And then the last line! "And he says...." I barked out a "HA!" as the credits rolled, grinning big time. Loved it! Crouch let the reader finish the story, creating our own, unique timelines.
Saturday, October 3, 2020
How do you know when something you’ve written or planned out is good?
That’s my question for the weekend, folks. Thanks!
Okay, I’m kidding, but it’s an honest question, and I’d love to hear your thoughts.
For me, it has something to do with the butterflies in my stomach and the racing pulse.
This week, as I’ve been planning out my next book, I’m still doing the notecard method I mentioned a couple of weeks ago. My routine is up at 5:30 to write/prepare/think for an hour before I have to prep for the day job. In that time, with no music, TV, or anything other than my cup of coffee (in my awesome Halloween mug!), I visualize the story unfolding.
With a schedule like this, I have already spent the last day idly mulling various aspects of the story. I’ll write them down in my comp book and then get started writing the notecards, one at a time. Oh, I’ll spread out a dozen or so to remind myself where I am in the story.

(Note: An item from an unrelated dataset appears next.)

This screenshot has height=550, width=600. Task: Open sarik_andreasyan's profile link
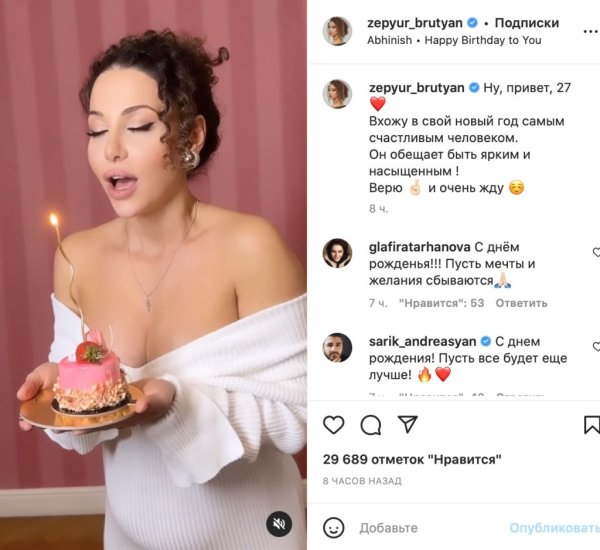click(x=422, y=341)

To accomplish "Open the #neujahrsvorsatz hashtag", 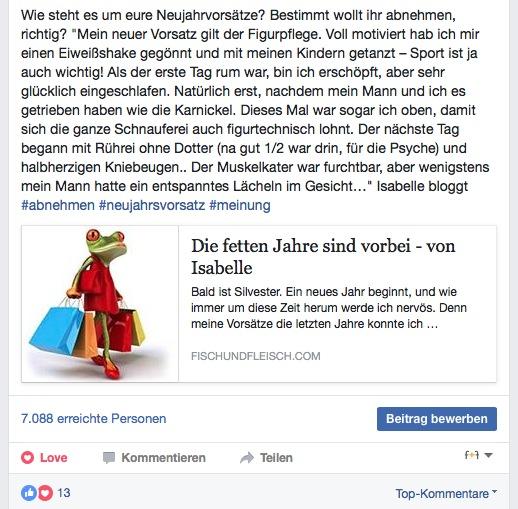I will coord(152,205).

There were a couple of days this week when, as I’m seeing the movie in my head, I can actually feel the butterflies in my stomach flying around. I start writing faster (and sloppier), trying to get down all the details.
In other moments, I can literally feel my pulse pounding in my wrist and arms as I’m writing. I realized it’s not just the coffee, but the story that’s making me excited.
Will others find those scenes exciting? I hope so. It does depend on me writing compelling prose to suck in other readers, but I’m comforted knowing that if folks like the stuff I like and *I’m* digging these scenes, there’s a good chance others will, too.
Time will tell.
But I love those butterfly moments.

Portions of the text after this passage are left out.